Miriam interviewed me once, when she was standing in for Jenni Murray on Woman's Hour. I had just written a series about girls comics called 43 Years in the Third Form and we were talking about the wonderful old comics like Bunty and Jackie. When we'd finished recording we chatted more and she mentioned that she'd been brought up in Balbriggan, a once small suburb of Dublin, and where my dad was born. She told me that the nuns at her convent school placed little black lace mantillas on all the little girls heads as they went into church. Every little girl that is, but Miriam, who was made to wear a blue bobble hat. 'Why?' I asked. 'I never found out,' said Miriam, 'but my mum was the only mother who wore high heels and lipstick when she came to pick me up.' While I sat stunned at this example of contemptible cruelty, Miriam shrugged. 'At that point, I made up my mind to get out of there and come to England,' she said. Maybe a similar kind of grit has gotten her through the last fourteen months and to a resounding victory.

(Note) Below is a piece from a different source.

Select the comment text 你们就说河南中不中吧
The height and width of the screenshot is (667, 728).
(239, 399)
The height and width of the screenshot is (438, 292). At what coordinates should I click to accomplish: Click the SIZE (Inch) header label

And one of the most interesting points raised by the tribunal is this:
The discrimination was not justified. The wish to appeal to a prime-time audience, including younger viewers, is a legitimate aim. However, we do not accept that it has been established that choosing younger presenters is required to appeal to such an audience
So the BBC (run by white, middle aged - short - that's very important - men) are obsessed with youth but their get-rid-of-the menopausal-old-bat-and-stick-a-pretty-face-in-there-instead formula doesn't get the audiences in. Julian Fellowes, the Oscar winning script writer, has said that television executives are 'obsessed with this mythical youth audience,' whereas the average age of the televison watcher is 52. Drama in particular is watched by older people, but ask any script writer and they will tell you the first words out of the executives' mouths will be: 'Can we cast young?' as though if you put a bunch of pretty people on screen, the audience won't notice the shoddy script. In fact what usually happens is give it enough of a push and the audience will tune in for one episode, but however young the cast - if it's rubbish they won't tune in for episode two or three or four.
Which reminds me. I haven't seen any of those ads for Build Your Own Set of Miniature Boer War Soldiers. Part One only £1.50 with part two, three, four, five, six, seven . . . .free! Or How to Stick Bits of Felt onto Stuff, part one only 0.75p with part two, three etc etc. Not one of these ads. So maybe this recession has a slight upside.